A review by readingonfordearlife
Station Eleven by Emily St. John Mandel

5.0

During a production of King Lear onstage in Toronto, famed Hollywood actor Arthur Leander collapses and dies mid-performance. On the very same night, a deadly flu pandemic touches down in the city. Within weeks, the world as we know it is no longer. Twenty years later, Kirsten Raymonde moves from settlement to settlement across the Great Lakes region with a troupe of musicians and actors called The Traveling Symphony. But what connects these events; what connects the before and the after? Is there hope for humanity in this new world?

What a book to end my reading year on in 2021! Station Eleven is a beautifully written story, and I was hooked from the get-go.
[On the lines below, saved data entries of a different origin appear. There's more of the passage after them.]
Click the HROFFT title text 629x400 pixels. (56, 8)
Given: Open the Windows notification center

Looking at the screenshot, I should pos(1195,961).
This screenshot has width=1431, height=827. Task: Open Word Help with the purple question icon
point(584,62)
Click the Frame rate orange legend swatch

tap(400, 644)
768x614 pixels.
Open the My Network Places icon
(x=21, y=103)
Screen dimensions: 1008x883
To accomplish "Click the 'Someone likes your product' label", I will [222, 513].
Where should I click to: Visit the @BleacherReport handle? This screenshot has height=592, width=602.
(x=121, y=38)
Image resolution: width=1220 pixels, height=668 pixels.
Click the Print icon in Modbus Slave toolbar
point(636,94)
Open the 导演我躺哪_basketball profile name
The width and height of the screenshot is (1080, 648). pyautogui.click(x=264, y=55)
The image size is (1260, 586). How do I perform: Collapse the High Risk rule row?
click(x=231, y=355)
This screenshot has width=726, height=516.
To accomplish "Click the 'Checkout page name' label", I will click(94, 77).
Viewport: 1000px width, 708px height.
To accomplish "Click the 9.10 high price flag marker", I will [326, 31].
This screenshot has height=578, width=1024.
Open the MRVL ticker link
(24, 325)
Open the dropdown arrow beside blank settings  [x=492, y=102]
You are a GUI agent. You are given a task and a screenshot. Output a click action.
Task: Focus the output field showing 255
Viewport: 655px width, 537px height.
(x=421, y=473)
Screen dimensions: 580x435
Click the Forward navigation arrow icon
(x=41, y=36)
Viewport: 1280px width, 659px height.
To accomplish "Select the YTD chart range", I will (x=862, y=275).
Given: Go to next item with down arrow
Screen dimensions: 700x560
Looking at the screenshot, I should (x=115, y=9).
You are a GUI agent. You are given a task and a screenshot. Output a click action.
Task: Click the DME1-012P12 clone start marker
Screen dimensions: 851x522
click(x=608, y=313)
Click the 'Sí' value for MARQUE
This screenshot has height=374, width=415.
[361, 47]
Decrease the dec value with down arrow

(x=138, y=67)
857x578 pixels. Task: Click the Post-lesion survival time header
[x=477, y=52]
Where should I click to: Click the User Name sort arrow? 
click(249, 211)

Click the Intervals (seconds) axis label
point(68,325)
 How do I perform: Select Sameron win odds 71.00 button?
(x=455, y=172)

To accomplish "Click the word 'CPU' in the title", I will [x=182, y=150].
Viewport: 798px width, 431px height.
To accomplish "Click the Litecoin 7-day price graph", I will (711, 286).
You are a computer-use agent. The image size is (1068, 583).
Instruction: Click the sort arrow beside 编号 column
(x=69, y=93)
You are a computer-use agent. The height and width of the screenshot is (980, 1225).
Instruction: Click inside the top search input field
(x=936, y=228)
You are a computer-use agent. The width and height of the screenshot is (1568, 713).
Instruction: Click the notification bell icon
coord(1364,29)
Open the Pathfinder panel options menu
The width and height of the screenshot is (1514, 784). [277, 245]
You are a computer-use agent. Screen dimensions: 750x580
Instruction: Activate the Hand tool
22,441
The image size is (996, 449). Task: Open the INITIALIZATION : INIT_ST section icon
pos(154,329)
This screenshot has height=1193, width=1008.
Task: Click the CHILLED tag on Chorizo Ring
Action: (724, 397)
I started by listening to the audiobook (the narration is wonderful!), and by the last third of the book, I knew I loved it so much, I needed my own physical copy. I was floored by how seamlessly the author alternates the before, during, and after the pandemic timelines (and yes, I did hesitate to read this one after I realized it would have the word pandemic in it. A lot.). And by the end, the connections between the various characters came together so perfectly. It’s hard for me to adequately capture in my review just how incredible this one is! I can’t wait to read more from this author, and I am looking forward to checking out the HBO adaptation!

Read this if you love a well-told dystopian story with heaping scoops of hope and human connection mixed in. Just read it—you’ll get it once you do!